Лучшие минуты моей жизни те, когда я вижу, что музыка моя глубоко западает в сердце тем, кого я люблю, и чье сочувствие для меня дороже славы и успехов в массе публики.
Нужно ли мне говорить Вам, что Вы тот человек, которого я люблю всеми силами души, потому что я не встречал в жизни еще ни одной души, которая бы так, как Ваша, была мне близка, родственна, которая бы так чутко отзывалась на всякую мою мысль, всякое биение моего сердца. Ваша дружба сделалась для меня теперь так же необходима, как воздух, и нет ни одной минуты моей жизни, в которой Вы не были бы всегда со мной. Об чем бы я ни думал, мысль моя всегда наталкивается на образ далекого друга, любовь и сочувствие которого сделались для меня краеугольным камнем моего существования. Напрасно Вы предполагаете, что я могу найти что-нибудь странное в тех ласках, которые Вы мне высказываете в письме Вашем. Принимая их от Вас, я только смущаюсь одной мыслью. Мне всегда при этом кажется, что я мало достоин их…
От того, чтобы перейти на “ты”, Чайковский отказался.
В Каменке все было по-прежнему – никто не разлюбил его, как он того боялся, но долго пробыть он здесь не мог, он ехал в Москву, дело о разводе требовало его присутствия. По дороге он обещал Надежде Филаретовне побывать в ее Браилове, где сейчас не было никого и куда она телеграфировала дворецкому о его приезде.

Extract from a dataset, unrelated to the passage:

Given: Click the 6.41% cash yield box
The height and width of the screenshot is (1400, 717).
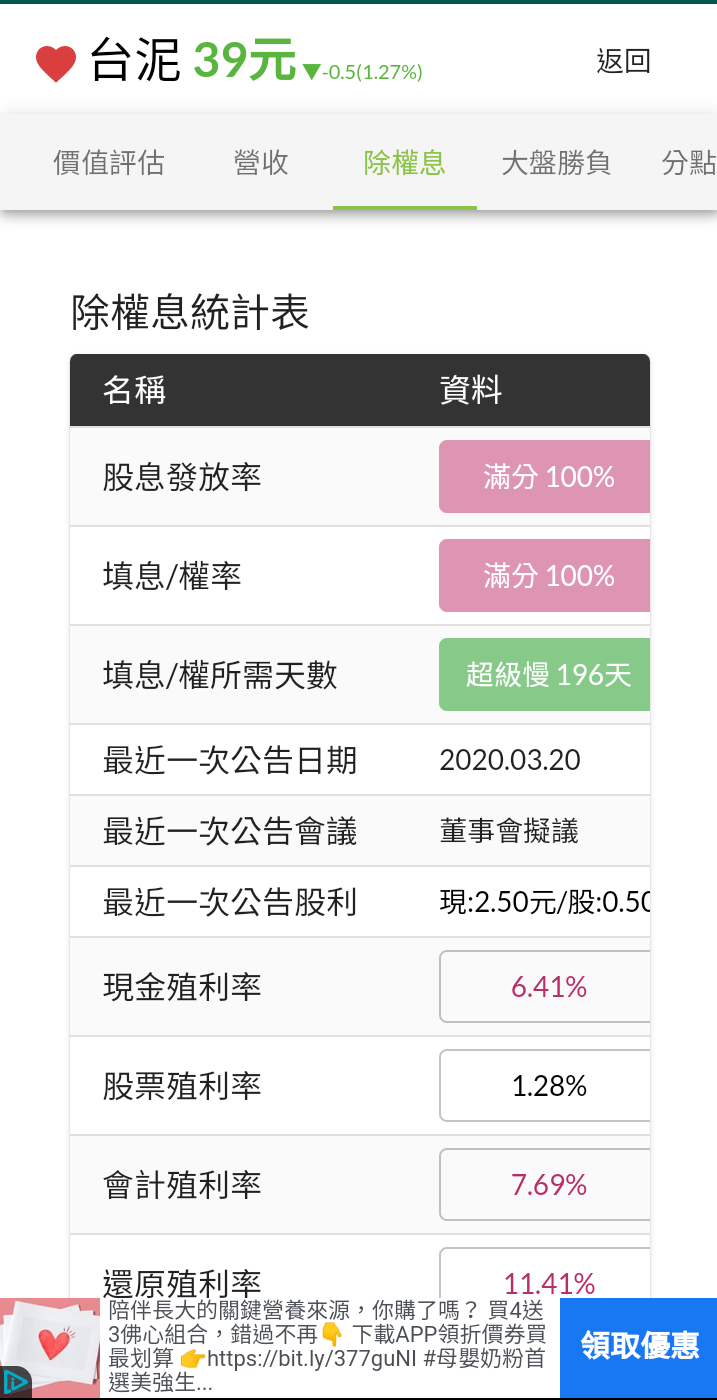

Имение это стоило около трех миллионов и приносило доходу в несколько сот тысяч рублей. Здесь был громадный, новый, с иголочки дом с пристройками, сады, теплицы, пруды. Несколько фольварков были разбросаны вокруг, среди лесов, полей и рощ. Среди этого богатого приволья его встретила предупрежденная прислуга – дворецкий, лакеи, повар; ему отвели комнату с Эраром, библиотекой нот и книг. В назначенные им часы подавались изысканные кушанья, а дневной чай накрывался где-нибудь в роще, на лужайке, куда отвозила его коляска, запряженная парой лошадей (а за коляской ехал целый фургон с самоваром, посудой, столом и коврами). Он прожил здесь около двух недель, перед тем как пуститься в московскую жизнь. Здесь все было к его услугам – что-то райское, что-то сказочное было во всех этих ожидавших его желания верховых лошадях, лодках, охотничьих ружьях, собаках, в купальне, фисгармонии, вестовых, которых он мог в любое время дня и ночи посылать на телеграф. Он писал фортепианные пьесы, посвященные Браилову, бродил по дому, смотрел толстые кожаные альбомы, гравюры, олеографии, вывезенные из заграницы, подолгу разговаривал с попугаем (все поминавшим какую-то Матрену), потом уходил гулять, писал Надежде Филаретовне о любимых ее местах… Сирень была в цвету; сирени были целые заросли в саду и по дорожкам, вечерами пели соловьи. Он выбирал из дорожек те, где зелень была особенно свежа и густа, и там в тени, на траве, в непрерывном птичьем пении и стрекотании чего-то живого, быстрого рядом с ним, проводил долгие часы. Это была остановка перед Москвой – и во сне ему снились то белые ландыши, то большие, красные, смешные грибы, то еще что-нибудь детское.
Он уехал за день до приезда хозяйки.
В Москве вся пустая сложность, вся отвратительная суетливость затеянного дела нахлынули на него. Антонина Ивановна решительно не понимала, чего от нее требуют. Комедия состояла в том, что Антонина Ивановна, убежденная двумя лжесвидетелями в его неверности, должна была требовать суда. Но Антонина Ивановна в последнюю минуту вдруг подняла на адвоката не затуманенные никакой мыслью взоры: как, в неверности? Но ведь этого на самом деле не было! А если бы и было, то она бы простила, конечно, не стала бы на Петичку подавать в суд…
Ей было обещано десять тысяч, но она хотела их сначала получить, а потом… простить и позволить ему вернуться. Консисторский чиновник сокрушенно смотрел на Чайковского, адвокат имел вид совершенно потерянный.